An ABC News story wrote of her husband’s philandering and tragic murder, which despite nearly destroying her spirit, ultimately led to her finding the love of her life with a Samburu tribesman, Loyapan Lemarti, to whom she’s still married and shares a daughter. Together they operate Lemarti’s Camp, a luxury safari hideaway in Kenya.

Adèle Dejak

Nigerian-born Adèle Dejak set up shop in Nairobi in 2005 after a brief sojourn in Italy and England where she focused her creative energy on typographic design. She then turned her attention to accessories, blending her African roots with her European influences, combining the natural beauty of horn and unique shapes of metal in a style that is all her own.
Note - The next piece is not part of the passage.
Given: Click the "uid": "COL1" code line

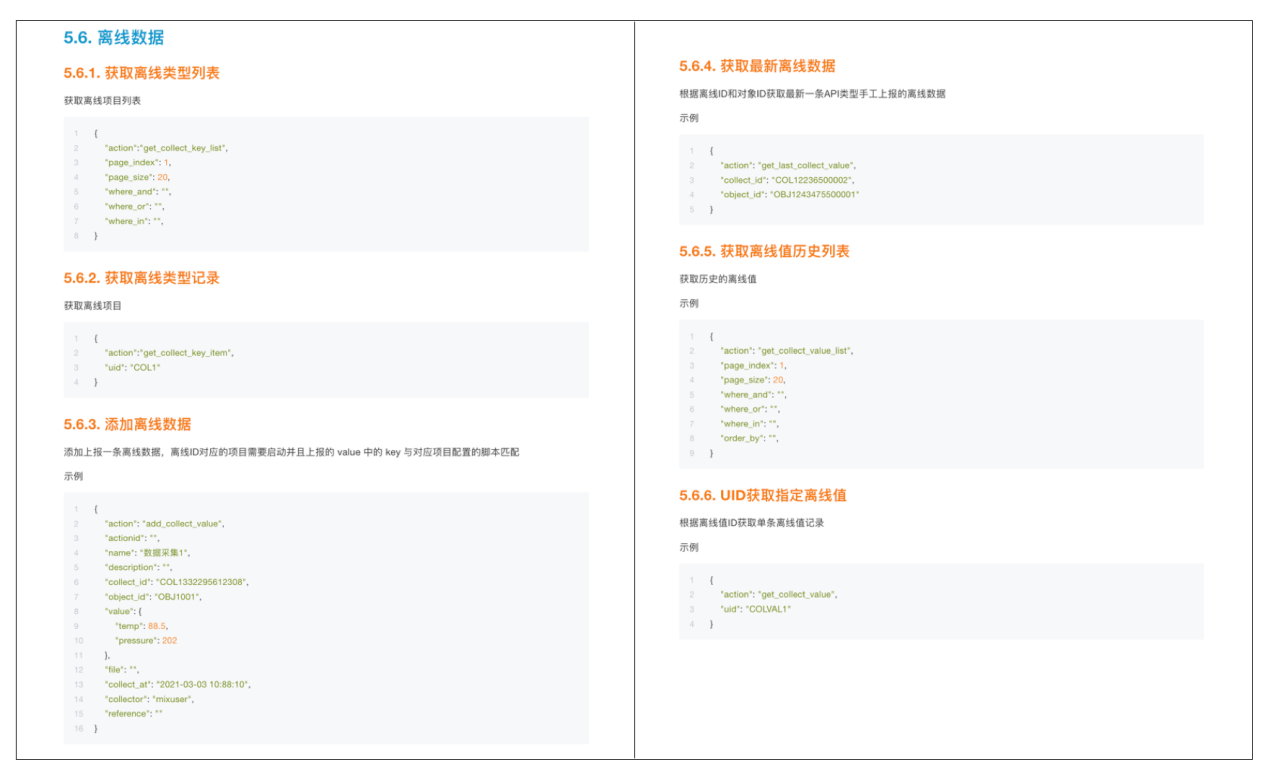Looking at the screenshot, I should click(x=132, y=367).
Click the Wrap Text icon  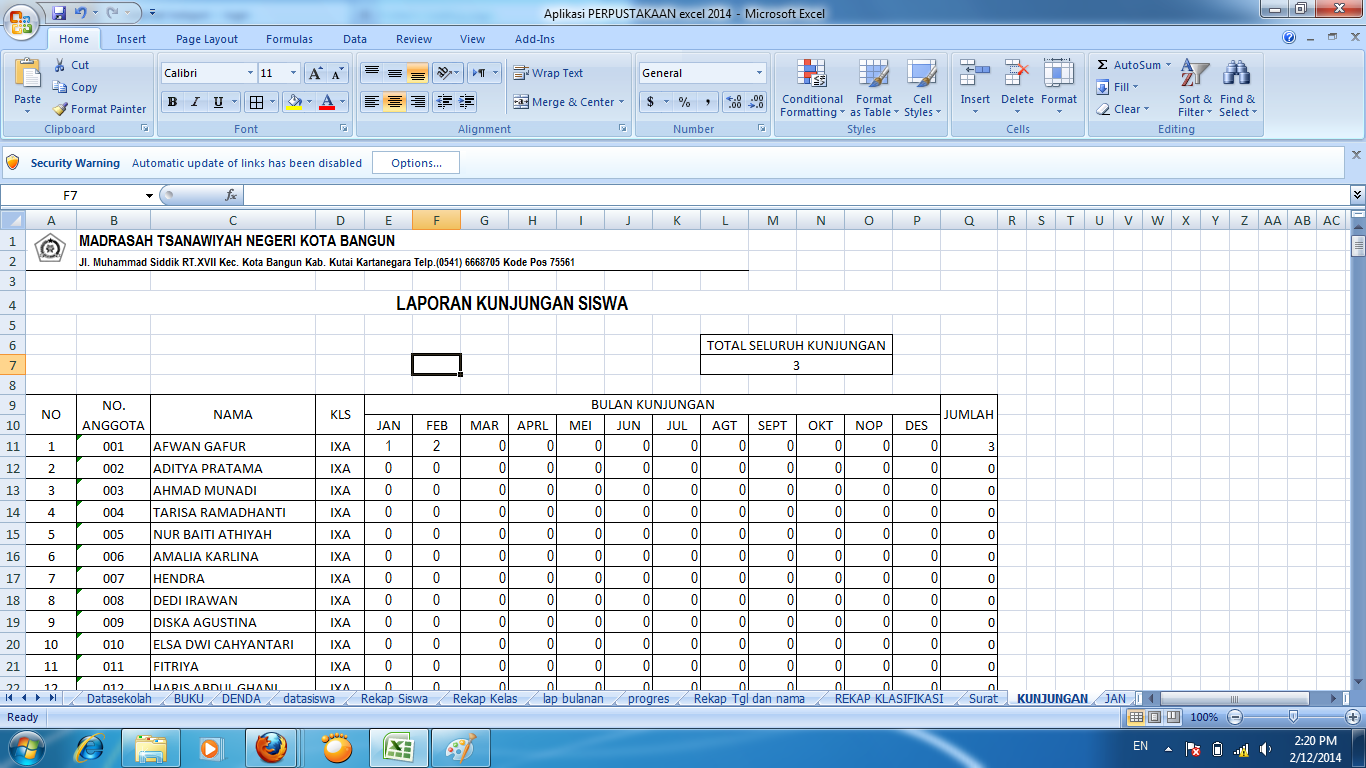548,72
No two pieces are alike. Dejak creates fashion accessories that make a statement and while the African inspiration is apparent, there is a cutting-edge sophistication to her pieces that is anything but traditional.
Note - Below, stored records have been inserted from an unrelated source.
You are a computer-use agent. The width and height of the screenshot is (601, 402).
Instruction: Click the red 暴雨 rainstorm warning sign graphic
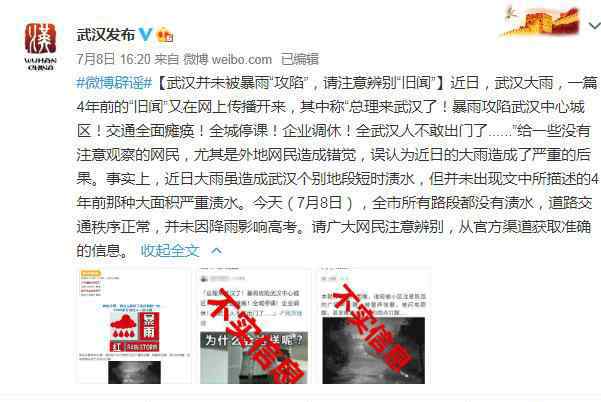[x=135, y=331]
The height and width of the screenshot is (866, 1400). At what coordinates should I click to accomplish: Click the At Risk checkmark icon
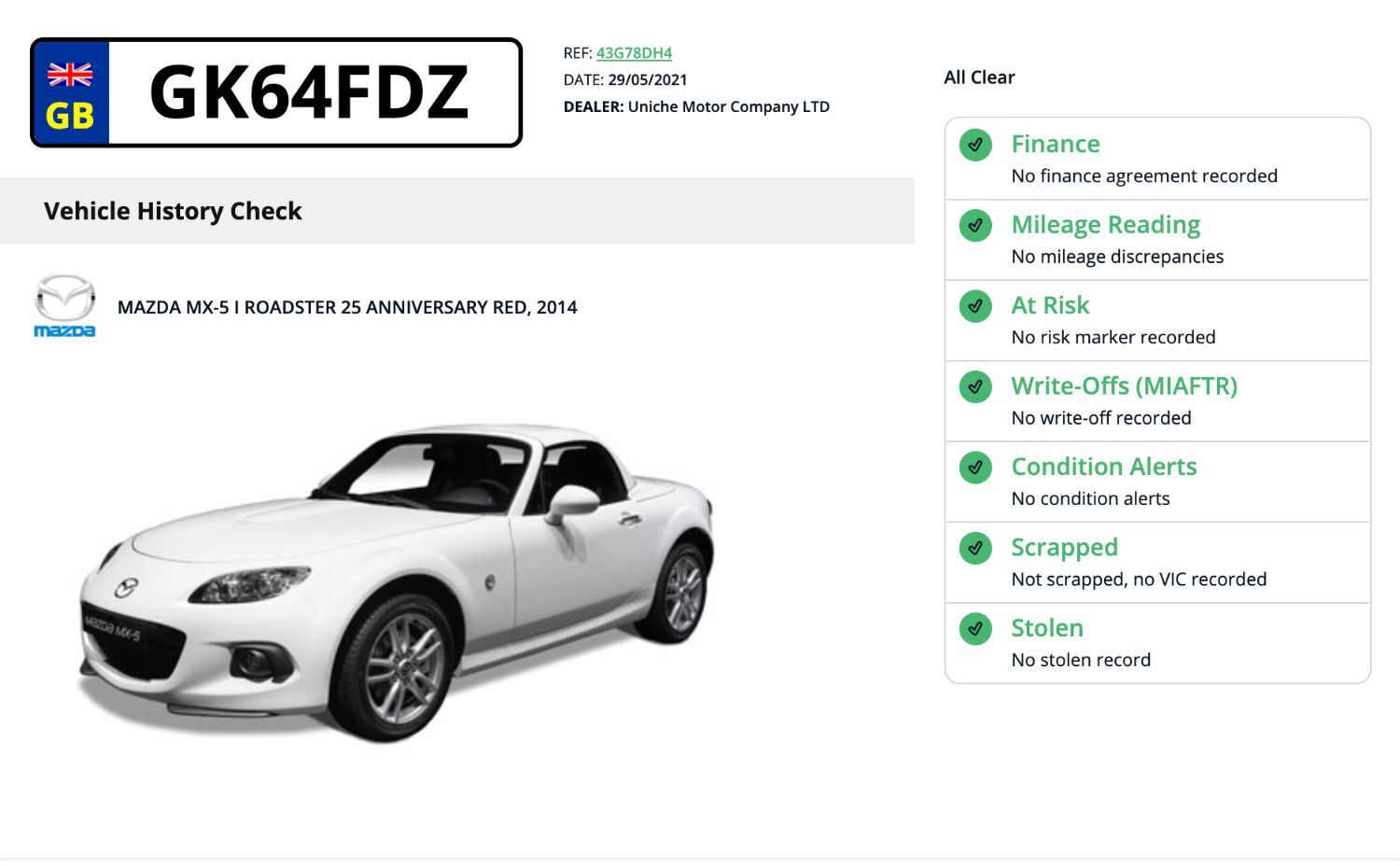point(975,306)
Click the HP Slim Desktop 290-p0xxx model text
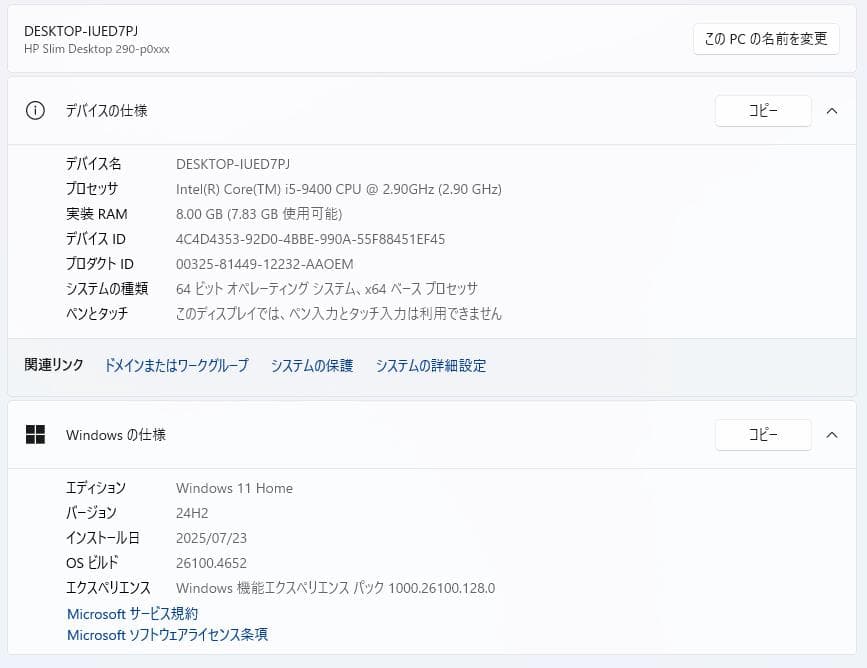 [x=96, y=48]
In her bags, Dejak has found a way to make African fabrics like Kuba cloth and wax prints of kitenge high fashion items. She is also dedicated to using recycled materials such as rice and cement sacks, brass, aluminum and glass in her work. Like Trzebinkski, Dejak only employs local East Africans in her studio and workshop.

Penny Winter

Continuing in the trend of combining vintage tribal influences with a contemporary twist is Penny Winter, a designer whose clothing line and exotic accessories are at once high fashion yet practical.

Her fans include Helena Christensen, Max Mara’s Flavio Moggi, Sylvia Fendi, Princess Caroline of Monaco, Uma Thurman, and Jane Seymour, among others.

Winter created a special jewelry line using horn, brass and gemstone for Ashley Pittman’s collections, currently sold in high-end stores such as Bergdorf Goodman and Neiman Marcus, as well in Browns in London.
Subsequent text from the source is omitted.